Calliostoma canaliculatum, common name the channeled topsnail, is a species of small sea snail with gills and an operculum, a marine gastropod mollusk in the family Calliostomatidae, the calliostoma top snails.[1]
The name of the species Calliostoma canaliculatum (Sasao & Habe, 1973) is preoccupied in Calliostoma, by Calliostoma canaliculatum (Lightfoot, 1786), but not in Tristichotrochus, which is where it is placed by some authors. It is currently a secondary homonym but it has not replaced the preoccupied name because the replacement name would be synonymized sooner or later.
Size of the shell varies between 16 mm and 39 mm.
Shell white to buff with raised spiral ribs, interspaces brownish, a small blue stain adjacent to the columnella. Height 15 to 35 mm.[2]
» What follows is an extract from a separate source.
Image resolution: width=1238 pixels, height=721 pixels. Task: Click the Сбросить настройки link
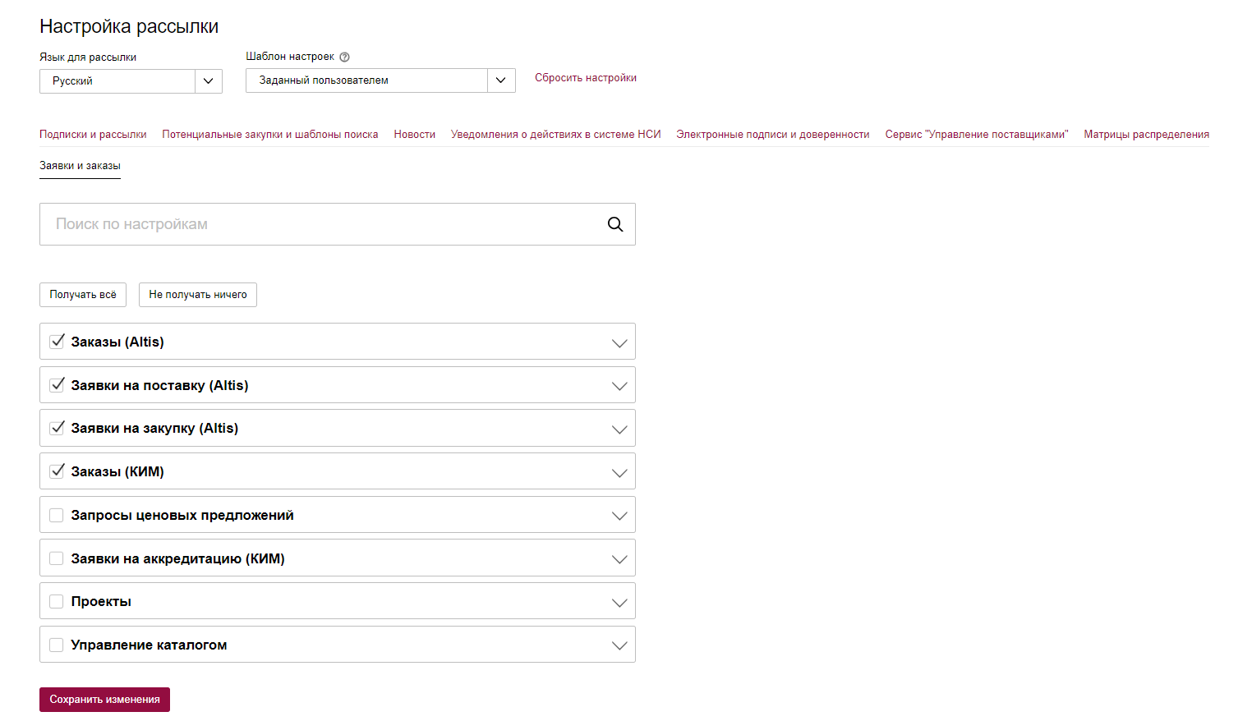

The thin, imperforate shell has a conical shape with a flat base It is fawn colored with yellowish white lirae. The surface of the whorls is encircled by numerous sharply sculptured, smooth, narrow, cord-like lirae, subequal or alternately smaller. The base contains 11 to 13 similar ones. On the upperwhorls the lirae are fewer, and in well preserved individuals the second whorl is minutely beaded above. The spire is conic, with nearly straight outlines. The sutures are impressed. The spire contains 7-8 whorls, with the last obtusely angular, flat beneath and impressed around the axis. The oblique aperture is rhombic, iridescent and sulcated inside. The thin peristome is acute. The columella is straightened, not truncate below, dilated in a pearly iridescent pad above, bounded by an opaque white deposit.[3]
Its mucus contains the toxin BrMT.
Sitka, Alaska to Camalu, northern Baja California, Mexico.[4]